SEU OBJETIVO -
Dê continuidade ao trecho sobre superdotação, começando logo após a última frase apresentada.

Segundo a especialista, a não identificação dessas pessoas pode levar a uma série de problemas relacionados à saúde mental. "Eu costumo falar que é a história do Patinho Feio. Geralmente, são crianças que chegam com a autoestima muito baixa, com situações de bullyng escolar, muitas vezes com quadros de estresse, quando são adultos já [possuem] um histórico de tentativa de suicídio", afirma Patrícia.
Diferença entre os termos
Normalmente, os superdotados possuem dificuldade para se adaptar nos ambientes mais agitados e mais sensíveis, por isso precisam de um ambiente educacional adequado à sua forma de pensar. Entretanto, a superdotação é ainda pouco estudada no Brasil, o que dificulta a identificação dessas pessoas, tanto por especialistas, quanto pelos pais.
"Essas pessoas têm necessidades educacionais especiais não pelas dificuldades que possuem, mas porque são mais 'famintos' (pela busca do conhecimento)", diz Patrícia. Todo esse potencial não significa, imediatamente, que a pessoa superdotada fará algo inédito no mundo.
A ideia de gênio como algo isolado se confunde com o termo superdotado, o que também não é positivo para a pessoa identificada com essa condição neuroatípica. "Superdotados podem se tornar gênios, a depender do ambiente. Eu já atendi crianças superdotadas com 7 anos e que tem interesse em estudar física quântica, mas que não sabem andar de bicicleta. É um mito achar que essa criança já sabe tudo, de que não precisa de ajuda", diz a especialista.
A tentativa de suprimir o comportamento dessas pessoas, que tendem a ser mais agitadas e emotivas, pode levar a uma série de outras dificuldades. Problemas na escola, hiper sensibilidade e mal comportamento são aspectos que podem começar a acontecer, quando se fala de uma criança. Por isso, a neuropsicopedagoga alerta para a necessidade de buscar entender a condição da criança.

MATERIAL EXIBIDO -
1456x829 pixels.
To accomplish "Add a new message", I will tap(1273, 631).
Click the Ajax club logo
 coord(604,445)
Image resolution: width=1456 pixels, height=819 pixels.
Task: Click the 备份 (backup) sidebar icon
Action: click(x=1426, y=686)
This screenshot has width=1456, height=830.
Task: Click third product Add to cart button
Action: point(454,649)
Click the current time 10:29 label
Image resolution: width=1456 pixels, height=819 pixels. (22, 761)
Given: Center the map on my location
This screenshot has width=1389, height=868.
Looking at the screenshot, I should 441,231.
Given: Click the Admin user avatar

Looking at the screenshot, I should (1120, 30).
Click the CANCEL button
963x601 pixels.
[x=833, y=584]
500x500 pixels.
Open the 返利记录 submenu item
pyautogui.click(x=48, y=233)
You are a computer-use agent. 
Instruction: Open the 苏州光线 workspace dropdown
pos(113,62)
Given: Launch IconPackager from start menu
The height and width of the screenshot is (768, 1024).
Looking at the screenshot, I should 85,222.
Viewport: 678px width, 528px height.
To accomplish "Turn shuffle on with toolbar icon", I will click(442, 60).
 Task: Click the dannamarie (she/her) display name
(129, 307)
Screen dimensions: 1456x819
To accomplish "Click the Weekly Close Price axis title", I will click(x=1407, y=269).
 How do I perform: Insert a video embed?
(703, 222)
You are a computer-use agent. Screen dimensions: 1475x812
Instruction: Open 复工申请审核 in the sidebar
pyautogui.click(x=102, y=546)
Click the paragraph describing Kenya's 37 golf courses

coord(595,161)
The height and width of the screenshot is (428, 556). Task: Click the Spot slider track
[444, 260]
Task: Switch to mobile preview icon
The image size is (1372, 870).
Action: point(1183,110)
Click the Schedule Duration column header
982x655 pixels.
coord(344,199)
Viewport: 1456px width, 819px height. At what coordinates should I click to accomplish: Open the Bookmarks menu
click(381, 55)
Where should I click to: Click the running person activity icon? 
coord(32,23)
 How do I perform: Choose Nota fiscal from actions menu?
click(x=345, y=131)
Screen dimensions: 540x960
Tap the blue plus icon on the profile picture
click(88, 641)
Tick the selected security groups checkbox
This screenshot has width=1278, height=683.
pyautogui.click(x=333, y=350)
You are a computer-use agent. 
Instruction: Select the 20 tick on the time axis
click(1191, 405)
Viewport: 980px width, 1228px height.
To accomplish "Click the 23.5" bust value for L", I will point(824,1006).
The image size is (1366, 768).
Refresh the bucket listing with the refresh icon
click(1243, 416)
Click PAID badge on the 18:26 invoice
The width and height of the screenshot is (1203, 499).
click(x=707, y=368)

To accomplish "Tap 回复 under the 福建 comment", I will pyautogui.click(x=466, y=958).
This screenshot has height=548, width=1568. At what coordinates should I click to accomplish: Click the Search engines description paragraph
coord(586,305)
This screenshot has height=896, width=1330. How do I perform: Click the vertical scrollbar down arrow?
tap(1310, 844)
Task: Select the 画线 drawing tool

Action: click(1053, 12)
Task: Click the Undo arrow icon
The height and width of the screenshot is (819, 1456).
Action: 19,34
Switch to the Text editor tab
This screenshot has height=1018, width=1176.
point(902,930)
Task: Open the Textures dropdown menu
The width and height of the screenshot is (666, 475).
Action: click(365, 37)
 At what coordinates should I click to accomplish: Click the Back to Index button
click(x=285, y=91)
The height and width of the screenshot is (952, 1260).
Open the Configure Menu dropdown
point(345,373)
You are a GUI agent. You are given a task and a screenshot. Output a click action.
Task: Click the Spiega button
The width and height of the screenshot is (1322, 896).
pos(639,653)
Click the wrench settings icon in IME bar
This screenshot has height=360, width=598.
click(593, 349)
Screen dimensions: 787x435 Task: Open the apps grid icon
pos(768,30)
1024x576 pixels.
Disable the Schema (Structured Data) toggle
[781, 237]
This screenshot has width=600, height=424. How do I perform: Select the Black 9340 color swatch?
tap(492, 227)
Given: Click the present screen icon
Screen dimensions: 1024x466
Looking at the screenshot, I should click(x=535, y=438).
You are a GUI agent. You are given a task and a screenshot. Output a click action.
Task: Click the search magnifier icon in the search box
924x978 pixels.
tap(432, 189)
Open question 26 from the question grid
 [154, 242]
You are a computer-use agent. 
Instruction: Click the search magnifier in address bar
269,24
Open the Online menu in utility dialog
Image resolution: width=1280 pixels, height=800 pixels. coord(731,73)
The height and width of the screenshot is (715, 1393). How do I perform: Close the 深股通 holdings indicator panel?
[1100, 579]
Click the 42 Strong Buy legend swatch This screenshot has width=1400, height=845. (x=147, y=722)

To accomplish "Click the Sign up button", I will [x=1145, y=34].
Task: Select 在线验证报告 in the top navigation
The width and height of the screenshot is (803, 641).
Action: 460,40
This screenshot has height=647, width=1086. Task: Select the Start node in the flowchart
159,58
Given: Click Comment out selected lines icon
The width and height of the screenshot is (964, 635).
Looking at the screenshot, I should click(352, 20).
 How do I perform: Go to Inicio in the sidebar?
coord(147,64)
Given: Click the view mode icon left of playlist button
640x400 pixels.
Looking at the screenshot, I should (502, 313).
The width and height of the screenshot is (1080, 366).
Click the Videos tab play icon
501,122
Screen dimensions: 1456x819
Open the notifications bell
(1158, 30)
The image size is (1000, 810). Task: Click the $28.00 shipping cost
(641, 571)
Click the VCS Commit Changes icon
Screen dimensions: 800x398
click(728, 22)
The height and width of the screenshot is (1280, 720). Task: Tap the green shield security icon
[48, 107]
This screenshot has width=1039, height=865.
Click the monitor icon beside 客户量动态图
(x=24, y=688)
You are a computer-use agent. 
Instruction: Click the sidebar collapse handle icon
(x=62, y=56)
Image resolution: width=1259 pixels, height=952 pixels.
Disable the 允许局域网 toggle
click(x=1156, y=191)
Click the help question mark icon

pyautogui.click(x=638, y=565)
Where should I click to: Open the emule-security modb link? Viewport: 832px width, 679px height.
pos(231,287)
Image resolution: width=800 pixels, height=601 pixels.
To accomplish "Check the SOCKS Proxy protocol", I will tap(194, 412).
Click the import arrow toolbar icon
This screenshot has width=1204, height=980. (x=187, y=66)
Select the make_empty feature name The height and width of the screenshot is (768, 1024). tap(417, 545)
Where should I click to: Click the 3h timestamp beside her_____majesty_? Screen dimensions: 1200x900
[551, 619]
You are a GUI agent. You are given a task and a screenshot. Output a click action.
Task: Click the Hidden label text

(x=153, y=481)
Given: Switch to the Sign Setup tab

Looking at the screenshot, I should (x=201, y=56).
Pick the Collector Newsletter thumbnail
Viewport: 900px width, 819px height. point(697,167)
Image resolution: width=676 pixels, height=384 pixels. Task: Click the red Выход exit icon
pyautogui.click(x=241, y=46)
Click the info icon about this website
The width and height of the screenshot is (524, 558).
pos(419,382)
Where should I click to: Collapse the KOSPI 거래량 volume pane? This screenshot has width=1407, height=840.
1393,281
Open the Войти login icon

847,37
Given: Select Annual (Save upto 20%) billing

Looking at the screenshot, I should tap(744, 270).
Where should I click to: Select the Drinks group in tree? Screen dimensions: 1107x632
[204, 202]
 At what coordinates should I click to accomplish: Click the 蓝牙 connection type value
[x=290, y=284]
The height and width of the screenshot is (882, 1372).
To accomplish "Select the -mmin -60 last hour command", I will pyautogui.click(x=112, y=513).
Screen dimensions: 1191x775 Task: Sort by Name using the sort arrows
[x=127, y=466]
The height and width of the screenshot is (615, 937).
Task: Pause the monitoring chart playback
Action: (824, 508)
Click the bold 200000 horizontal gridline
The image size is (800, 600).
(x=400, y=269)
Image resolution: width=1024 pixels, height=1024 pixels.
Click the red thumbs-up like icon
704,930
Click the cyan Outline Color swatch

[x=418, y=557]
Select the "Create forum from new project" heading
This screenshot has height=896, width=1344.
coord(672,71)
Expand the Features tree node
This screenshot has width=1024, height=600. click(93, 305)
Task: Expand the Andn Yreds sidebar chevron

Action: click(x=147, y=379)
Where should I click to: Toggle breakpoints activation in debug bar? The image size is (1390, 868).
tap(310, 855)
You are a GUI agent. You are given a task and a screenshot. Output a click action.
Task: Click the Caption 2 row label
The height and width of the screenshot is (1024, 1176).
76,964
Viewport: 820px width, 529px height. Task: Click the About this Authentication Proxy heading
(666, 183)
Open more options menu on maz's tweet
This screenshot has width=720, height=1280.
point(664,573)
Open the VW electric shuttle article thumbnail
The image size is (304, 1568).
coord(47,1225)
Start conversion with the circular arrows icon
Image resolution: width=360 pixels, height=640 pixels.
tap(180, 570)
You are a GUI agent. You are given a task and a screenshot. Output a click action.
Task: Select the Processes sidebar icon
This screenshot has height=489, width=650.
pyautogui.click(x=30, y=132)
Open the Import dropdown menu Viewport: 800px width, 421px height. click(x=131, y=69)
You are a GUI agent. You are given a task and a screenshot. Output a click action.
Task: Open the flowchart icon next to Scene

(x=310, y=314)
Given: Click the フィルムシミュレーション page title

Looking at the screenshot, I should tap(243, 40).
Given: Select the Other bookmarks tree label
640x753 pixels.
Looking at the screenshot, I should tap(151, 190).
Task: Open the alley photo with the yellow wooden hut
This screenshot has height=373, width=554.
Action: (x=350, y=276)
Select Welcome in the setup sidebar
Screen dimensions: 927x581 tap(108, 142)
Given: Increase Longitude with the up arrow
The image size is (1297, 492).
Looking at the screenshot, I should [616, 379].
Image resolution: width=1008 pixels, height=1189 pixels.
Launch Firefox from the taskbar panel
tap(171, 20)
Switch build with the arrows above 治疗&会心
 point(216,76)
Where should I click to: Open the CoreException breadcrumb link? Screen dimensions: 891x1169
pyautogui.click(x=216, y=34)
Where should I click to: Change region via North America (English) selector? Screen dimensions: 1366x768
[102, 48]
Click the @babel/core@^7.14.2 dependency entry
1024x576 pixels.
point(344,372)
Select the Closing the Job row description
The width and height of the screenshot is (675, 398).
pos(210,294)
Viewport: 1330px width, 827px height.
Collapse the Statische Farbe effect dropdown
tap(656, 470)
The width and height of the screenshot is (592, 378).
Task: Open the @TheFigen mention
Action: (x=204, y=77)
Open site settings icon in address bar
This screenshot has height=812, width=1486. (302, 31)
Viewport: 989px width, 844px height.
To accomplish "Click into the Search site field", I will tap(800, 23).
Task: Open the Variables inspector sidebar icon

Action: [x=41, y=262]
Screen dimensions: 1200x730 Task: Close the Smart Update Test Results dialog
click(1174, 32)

RESULTADO DA TAREFA -
"As pessoas ficam apertando o 'botão' errado achando que eles funcionam de uma forma, mas as coisas acontecem de outro jeito", enfatiza Patrícia.
A identificação
Cerca de 5% da população do mundo é superdotada, mas identificar esse público é um grande problema em países como o Brasil, por exemplo, onde o tema ainda não é muito explorado. Apesar disso, esse grupo de pessoas já é legalmente amparado pela Lei Brasileira de Inclusão e possui uma série de direitos educacionais garantidos.
Segundo diretrizes do MEC, a identificação de alguém com a condição de Altas Habilidades/Superdotação deve ser justificada mediante avaliação pedagógica. Caso seja necessário, uma avaliação psicológica, neuropsicológica, ou ainda, avaliação biopsicossocial pode ser feita. Em uma instituição de ensino, uma equipe interdisciplinar deve ser a responsável pela identificação.
A partir disso, o aluno passa a ter o direito a um Plano de Desenvolvimento Individual e Escolar (PDIE), garantido pelo MEC por meio da Lei Brasileira de Inclusão e amparado por leis federais e estaduais.
O documento deve incluir frequência, envolvimento do estudante nas atividades propostas, provimento de serviços, recursos e estratégias para sua educação, desenvolvimento curricular, registro de progressos e necessidades educacionais, trajetória escolar e outros registros pertinentes.
Além disso, o PDIE deve ser conhecido pela equipe técnica da escola, pelo próprio estudante e assinado por sua família. A aceleração de estudos faz parte dos direitos do superdotado e está prevista na Lei de Diretrizes e Bases da Educação Nacional.
Segundo Patrícia, esse processo é fundamental, pois é através dele que essas pessoas terão o potencial desenvolvido. "Todo superdotado pode produzir algo genial, mas [isso] não nasce pronto. Esse é um dos grandes mitos. Superdotados tem muita facilidade de aprendizado, por isso precisam ser identificados para serem estimulados", finaliza ela.